There is really only one highway on Grand Manan, a two-lane wanderer that roughly shadows the east coast of the island from one end to the other. It passes through at least three different small towns, but the island is so small that the sorts of establishments viewed as necessities by most small places are apportioned equitably between the three: one has the post office, one the high school, and the third one the grocery store. Getting around without a car is not so easy so, after David has left us off and we have completed our business at the high school, we hitchhike back to the North Head Harbor, stopping en route for a little treat at the bakery outside town. Hitchhiking is more fun and less work when the sun is out.
Thursday, September 13, 2007
The sun is up and the wind is down so Carla and I make haste and prepare to depart for the mainland. The wind is much lighter than yesterday but it does continue to blow from the southwest so the crossing of the Grand Manan Channel will not be a smooth ride. It is a short crossing, though--only six or seven miles of exposure.
As we motor out of North Head Bay and run along the north shore of the island, the fir-trimmed, dark-stoned bluffs drop down to the sea, protecting us from the wind and leaving the sea placidly wrinkled. Out here away from the small villages, the island is a broad and bulky mass of near wilderness with only the occasional house peeking out through the miles of rolling forest resting on the bluffs. The sea is busier than the land with the odd fishing boat and a herring weir or two to near shore, in the shadow of the rock walls. As we cruise along the lonely coast, the ferry to Black's Harbor comes up from behind and passes us offshore. The silver sea and the brooding island and the distant sight of Campobello are an uninterrupted vista of natural splendor. The signs of human activity are so isolated and so infrequent that their overall effect is to reassure us that we are not alone in this grand wilderness of water and islands.
Everything changes quickly when we pass the northernmost point of Grand Manan and start across the channel. The robust breeze is striking us on the port bow and the confused waves are harrassed by the conflicting forces that shape them--a strong tidal current opposed to a vigorous wind. Off the north point, the waters have that fascinating look of unaccountable turbulence. Nothing above water could account for such a mixture of waves and whitecaps, standing waves and slick, curling currents. There is no alternative but to think that something terrible is going on just beneath the surface--some unknown progenitor of all this anguish. It could be reefs; it could be a creature from the deeps; but of course it is nothing more than the daily tussle between wind and conflicting currents.

**Listed entries**
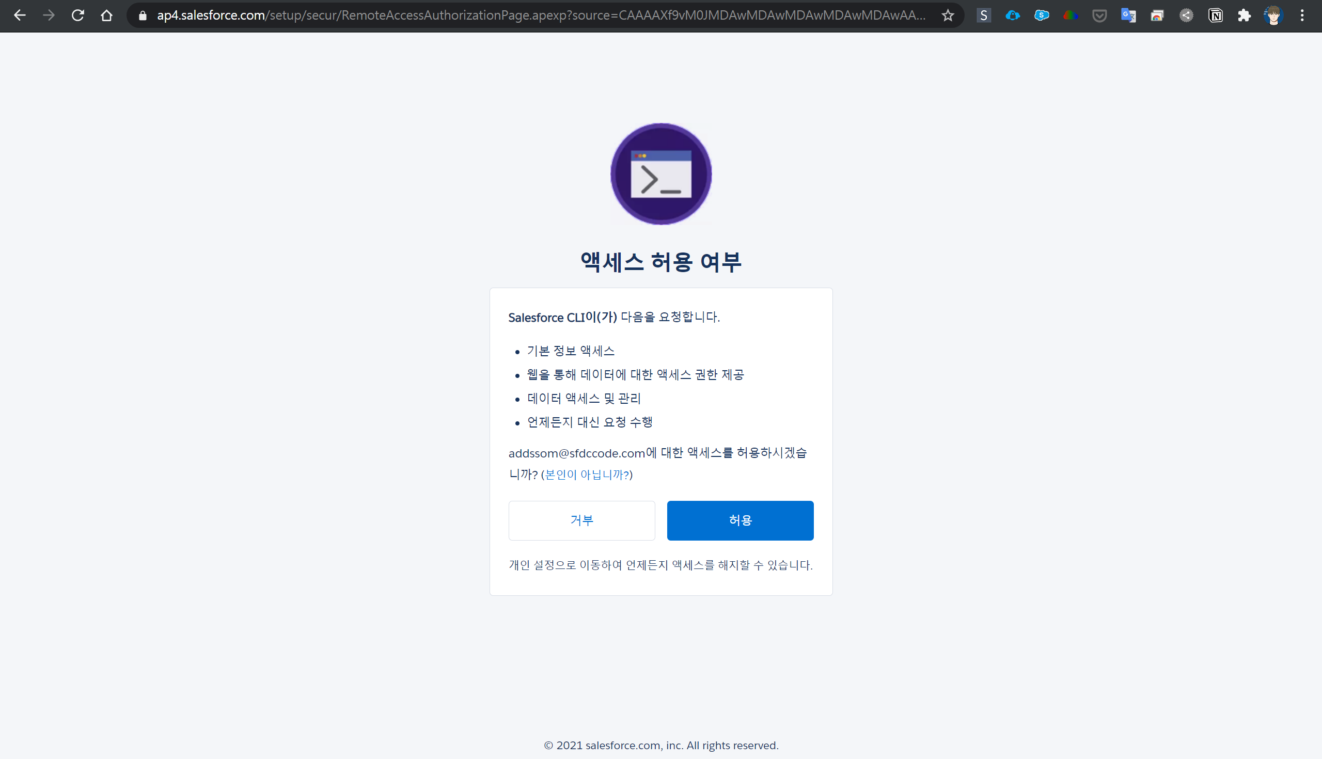Open the Chrome profile avatar menu
Screen dimensions: 1322x759
coord(1273,16)
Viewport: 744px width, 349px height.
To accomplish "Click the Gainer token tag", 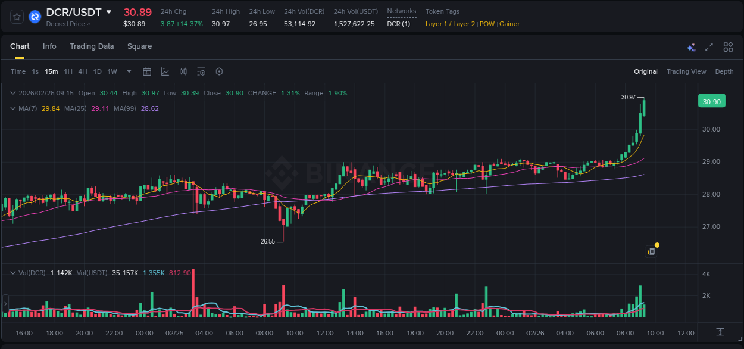I will click(x=509, y=24).
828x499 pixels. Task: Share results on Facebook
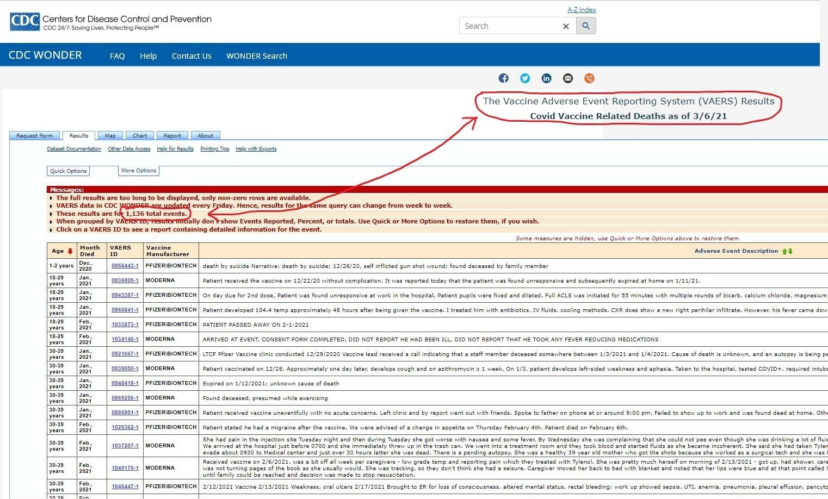coord(503,78)
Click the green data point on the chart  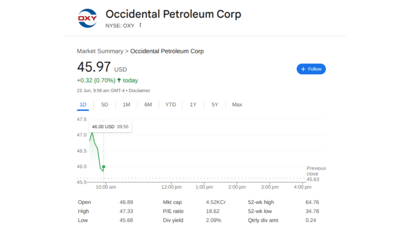[103, 167]
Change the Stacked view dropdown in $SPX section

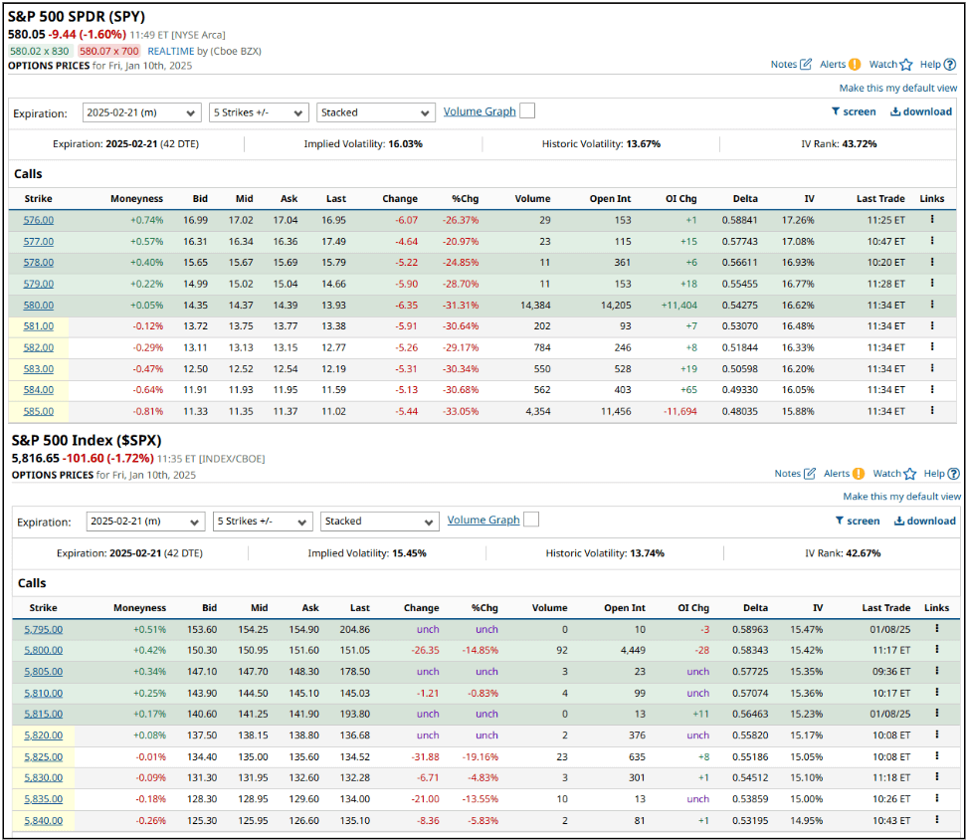[379, 521]
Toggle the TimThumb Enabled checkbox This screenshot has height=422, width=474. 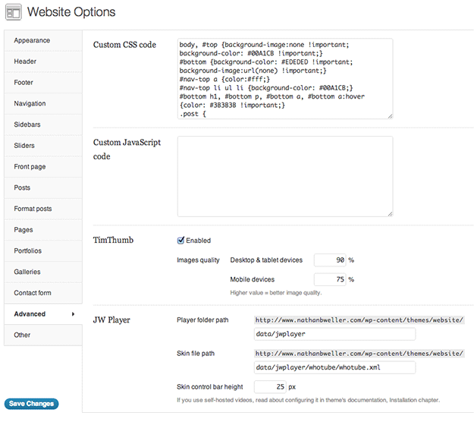point(181,241)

**Written request A**
Revise the Grand Manan account from "There is really" up to and including "sun is out.", putting "cafe" in place of "bakery".
**Written request B**
Name the establishments that the Grand Manan account says are divided among the island's three small towns.
**Written request C**
In the Grand Manan account, how many miles of exposure does the crossing of the Grand Manan Channel involve?
The records are material separate from the Grand Manan account.

**Complete output A**
There is really only one highway on Grand Manan, a two-lane wanderer that roughly shadows the east coast of the island from one end to the other. It passes through at least three different small towns, but the island is so small that the sorts of establishments viewed as necessities by most small places are apportioned equitably between the three: one has the post office, one the high school, and the third one the grocery store. Getting around without a car is not so easy so, after David has left us off and we have completed our business at the high school, we hitchhike back to the North Head Harbor, stopping en route for a little treat at the cafe outside town. Hitchhiking is more fun and less work when the sun is out.

**Complete output B**
The post office, the high school and the grocery store.

**Complete output C**
Only six or seven miles.